EXERCISE DETAILS:
Copy all of the data that follows without altering a word.

Start of TASK DATA

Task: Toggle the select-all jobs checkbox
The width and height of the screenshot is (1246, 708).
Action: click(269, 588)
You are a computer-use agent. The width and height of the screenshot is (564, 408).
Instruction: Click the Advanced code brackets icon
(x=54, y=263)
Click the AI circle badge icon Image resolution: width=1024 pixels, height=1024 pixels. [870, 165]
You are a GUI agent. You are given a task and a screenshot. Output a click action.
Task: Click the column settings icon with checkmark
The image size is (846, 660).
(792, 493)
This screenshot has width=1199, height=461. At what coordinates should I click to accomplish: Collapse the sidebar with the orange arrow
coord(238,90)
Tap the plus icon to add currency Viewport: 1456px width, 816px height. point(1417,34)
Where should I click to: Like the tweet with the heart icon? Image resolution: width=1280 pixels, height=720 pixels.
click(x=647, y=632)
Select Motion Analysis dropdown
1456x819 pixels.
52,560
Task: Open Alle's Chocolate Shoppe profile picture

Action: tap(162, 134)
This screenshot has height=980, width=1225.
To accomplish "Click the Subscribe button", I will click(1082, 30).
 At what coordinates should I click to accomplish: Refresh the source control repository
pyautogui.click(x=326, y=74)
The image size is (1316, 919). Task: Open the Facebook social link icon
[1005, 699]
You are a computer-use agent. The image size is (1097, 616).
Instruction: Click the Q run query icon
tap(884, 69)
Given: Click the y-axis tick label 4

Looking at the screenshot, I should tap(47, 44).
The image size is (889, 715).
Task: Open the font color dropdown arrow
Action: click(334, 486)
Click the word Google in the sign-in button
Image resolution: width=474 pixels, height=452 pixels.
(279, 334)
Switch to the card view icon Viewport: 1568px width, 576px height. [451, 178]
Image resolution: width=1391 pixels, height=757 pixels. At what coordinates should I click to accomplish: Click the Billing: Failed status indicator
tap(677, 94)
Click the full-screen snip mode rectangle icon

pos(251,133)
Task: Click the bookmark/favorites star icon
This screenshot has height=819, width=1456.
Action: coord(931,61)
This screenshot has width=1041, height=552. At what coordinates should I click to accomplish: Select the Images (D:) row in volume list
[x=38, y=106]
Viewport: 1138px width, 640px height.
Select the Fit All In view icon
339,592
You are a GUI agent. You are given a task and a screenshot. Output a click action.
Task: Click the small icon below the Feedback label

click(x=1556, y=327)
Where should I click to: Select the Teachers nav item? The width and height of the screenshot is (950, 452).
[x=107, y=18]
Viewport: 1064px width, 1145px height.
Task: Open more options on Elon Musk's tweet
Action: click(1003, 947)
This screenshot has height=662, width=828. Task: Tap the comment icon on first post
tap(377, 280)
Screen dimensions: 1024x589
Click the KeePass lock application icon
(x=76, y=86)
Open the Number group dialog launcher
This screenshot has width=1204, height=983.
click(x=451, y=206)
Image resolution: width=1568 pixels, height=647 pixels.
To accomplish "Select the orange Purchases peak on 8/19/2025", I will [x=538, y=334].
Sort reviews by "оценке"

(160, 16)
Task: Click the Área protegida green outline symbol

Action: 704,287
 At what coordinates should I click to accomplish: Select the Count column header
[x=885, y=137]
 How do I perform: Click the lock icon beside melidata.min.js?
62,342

End of TASK DATA

EXPECTED ANSWER:
Task: Toggle the select-all jobs checkbox
The width and height of the screenshot is (1246, 708).
Action: click(269, 588)
You are a computer-use agent. The width and height of the screenshot is (564, 408).
Instruction: Click the Advanced code brackets icon
(x=54, y=263)
Click the AI circle badge icon Image resolution: width=1024 pixels, height=1024 pixels. [870, 165]
You are a GUI agent. You are given a task and a screenshot. Output a click action.
Task: Click the column settings icon with checkmark
The image size is (846, 660).
(792, 493)
This screenshot has width=1199, height=461. At what coordinates should I click to accomplish: Collapse the sidebar with the orange arrow
coord(238,90)
Tap the plus icon to add currency Viewport: 1456px width, 816px height. point(1417,34)
Where should I click to: Like the tweet with the heart icon? Image resolution: width=1280 pixels, height=720 pixels.
click(x=647, y=632)
Select Motion Analysis dropdown
1456x819 pixels.
52,560
Task: Open Alle's Chocolate Shoppe profile picture

Action: tap(162, 134)
This screenshot has height=980, width=1225.
To accomplish "Click the Subscribe button", I will click(1082, 30).
 At what coordinates should I click to accomplish: Refresh the source control repository
pyautogui.click(x=326, y=74)
The image size is (1316, 919). Task: Open the Facebook social link icon
[1005, 699]
You are a computer-use agent. The image size is (1097, 616).
Instruction: Click the Q run query icon
tap(884, 69)
Given: Click the y-axis tick label 4

Looking at the screenshot, I should tap(47, 44).
The image size is (889, 715).
Task: Open the font color dropdown arrow
Action: click(334, 486)
Click the word Google in the sign-in button
Image resolution: width=474 pixels, height=452 pixels.
(279, 334)
Switch to the card view icon Viewport: 1568px width, 576px height. [451, 178]
Image resolution: width=1391 pixels, height=757 pixels. At what coordinates should I click to accomplish: Click the Billing: Failed status indicator
tap(677, 94)
Click the full-screen snip mode rectangle icon

pos(251,133)
Task: Click the bookmark/favorites star icon
This screenshot has height=819, width=1456.
Action: coord(931,61)
This screenshot has width=1041, height=552. At what coordinates should I click to accomplish: Select the Images (D:) row in volume list
[x=38, y=106]
Viewport: 1138px width, 640px height.
Select the Fit All In view icon
339,592
You are a GUI agent. You are given a task and a screenshot. Output a click action.
Task: Click the small icon below the Feedback label

click(x=1556, y=327)
Where should I click to: Select the Teachers nav item? The width and height of the screenshot is (950, 452).
[x=107, y=18]
Viewport: 1064px width, 1145px height.
Task: Open more options on Elon Musk's tweet
Action: click(1003, 947)
This screenshot has height=662, width=828. Task: Tap the comment icon on first post
tap(377, 280)
Screen dimensions: 1024x589
Click the KeePass lock application icon
(x=76, y=86)
Open the Number group dialog launcher
This screenshot has width=1204, height=983.
click(x=451, y=206)
Image resolution: width=1568 pixels, height=647 pixels.
To accomplish "Select the orange Purchases peak on 8/19/2025", I will [x=538, y=334].
Sort reviews by "оценке"

(160, 16)
Task: Click the Área protegida green outline symbol

Action: 704,287
 At what coordinates should I click to accomplish: Select the Count column header
[x=885, y=137]
 How do I perform: Click the lock icon beside melidata.min.js?
62,342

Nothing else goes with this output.